The permitting legislation would likely speed approvals for oil and gas projects as well as clean energy -- including potentially reviving the Keystone XL pipeline that President Biden scrapped in 2021. Broader reforms to the National Environmental Policy Act (NEPA), the nation's bedrock environmental law, remain controversial.

But research suggests NEPA reform could accelerate renewable energy deployment. A recent survey of around 50 renewable developers found that roughly 80 percent had selected project sites specifically to avoid the federal environmental permitting process. Developers reported that reviews for historical artifacts and endangered species can add months or years to timelines, holding up at least 11 gigawatts of energy -- enough to power almost 5 million homes.

Even under the wind-friendly Biden administration, environmental reviews for the five offshore wind projects took multiple years. A reform effort modeled on the House-passed "SPEED Act" would aim to shorten review timelines and limit litigation.
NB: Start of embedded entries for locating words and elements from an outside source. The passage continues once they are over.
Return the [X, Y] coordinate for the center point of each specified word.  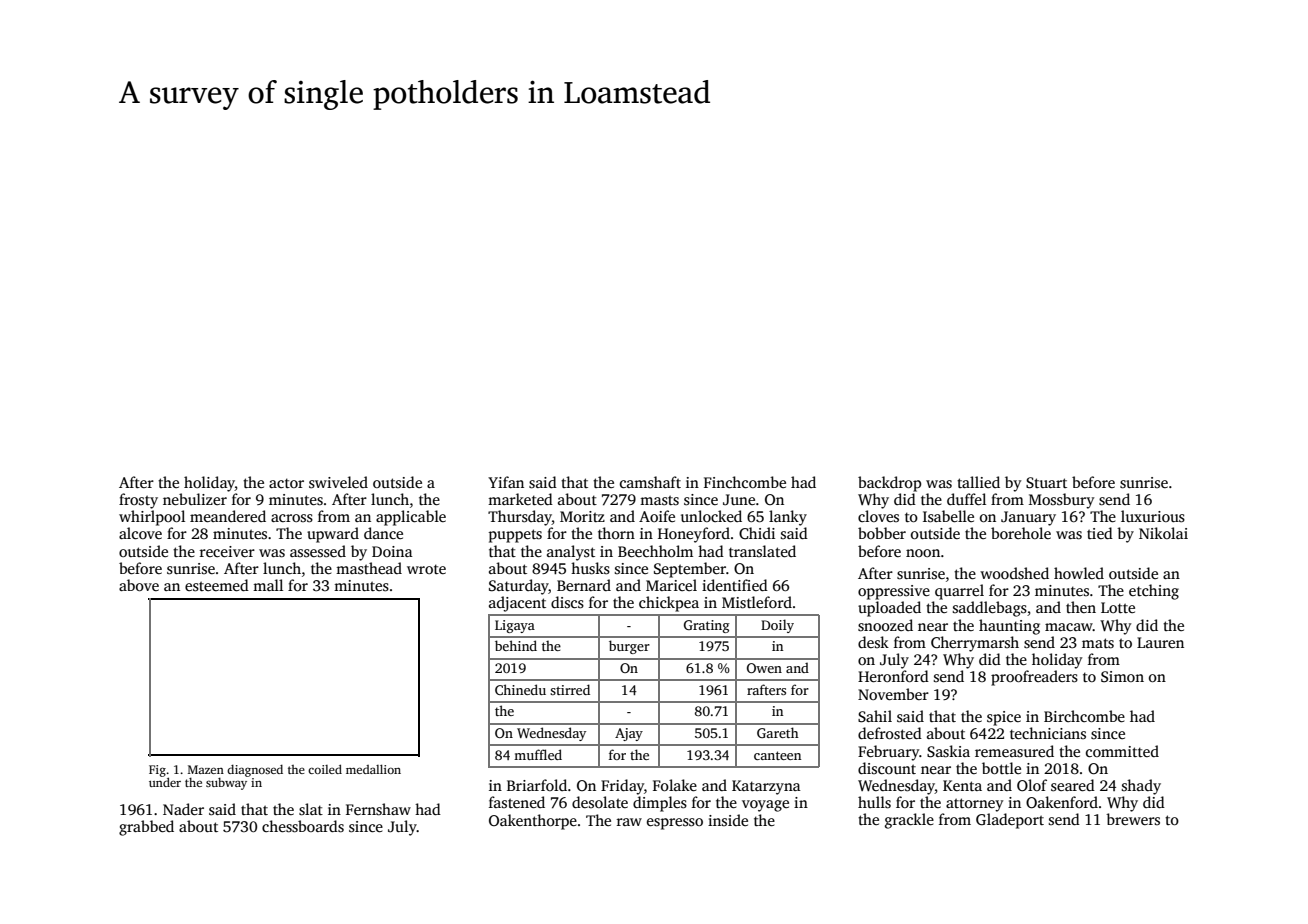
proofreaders [1034, 678]
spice [1004, 718]
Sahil [875, 716]
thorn [616, 533]
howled [1079, 573]
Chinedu [520, 689]
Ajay [629, 734]
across [292, 518]
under [165, 782]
"Bipartisan permitting reform is the next critical step," said Liz Burdock, CEO of the Oceantic Network, a trade group advocating for offshore wind. She warned that "without a predictable path to build, manufacturers, shipyards, and skilled workers are forced to sit idle, creating gaps that raise costs and delay benefits for millions of ratepayers."

What This Means

The Trump administration's retreat on offshore wind reveals the limits of executive overreach when it collides with contract law and judicial oversight. Burgum's "national security" gambit was always a pretext for attacking clean energy to appease fossil fuel interests. The courts called his bluff, and the administration blinked rather than defend its indefensible position.

Now, with gas prices climbing and energy security concerns mounting, even this administration may have to accept that offshore wind is happening -- whether they like it or not.